What needs to be done
Output the data verbatim, minus the images.

Source material: Begin

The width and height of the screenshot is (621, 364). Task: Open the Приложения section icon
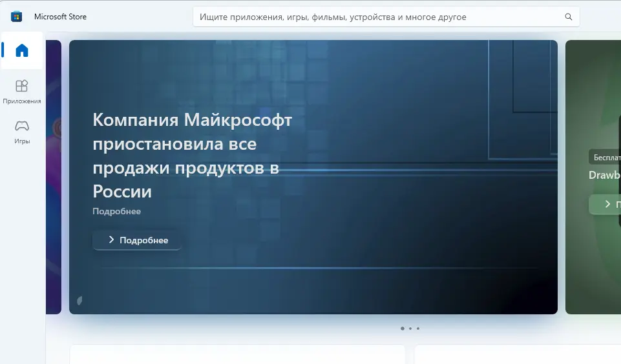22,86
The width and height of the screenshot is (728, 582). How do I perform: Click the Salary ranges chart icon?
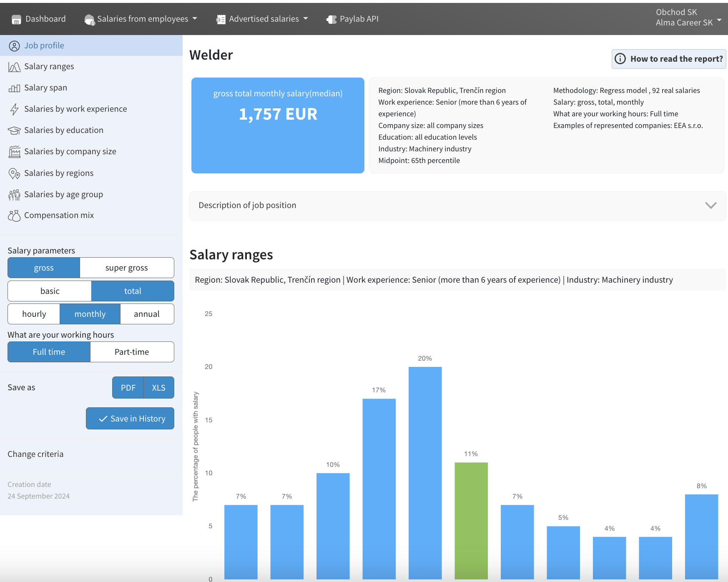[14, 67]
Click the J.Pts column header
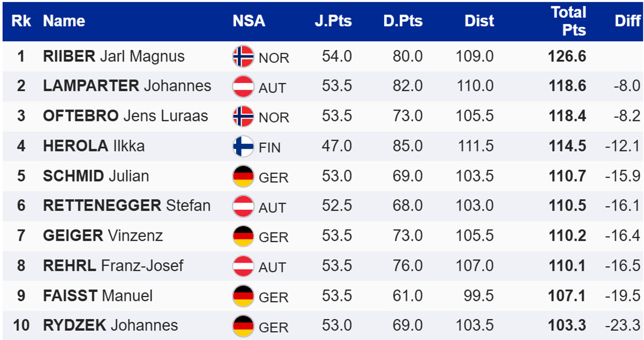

Source material: End

Answer space
The width and height of the screenshot is (621, 364). Task: Open the Приложения section icon
22,86
The width and height of the screenshot is (728, 582). How do I perform: Click the Salary ranges chart icon?
[14, 67]
Click the J.Pts column header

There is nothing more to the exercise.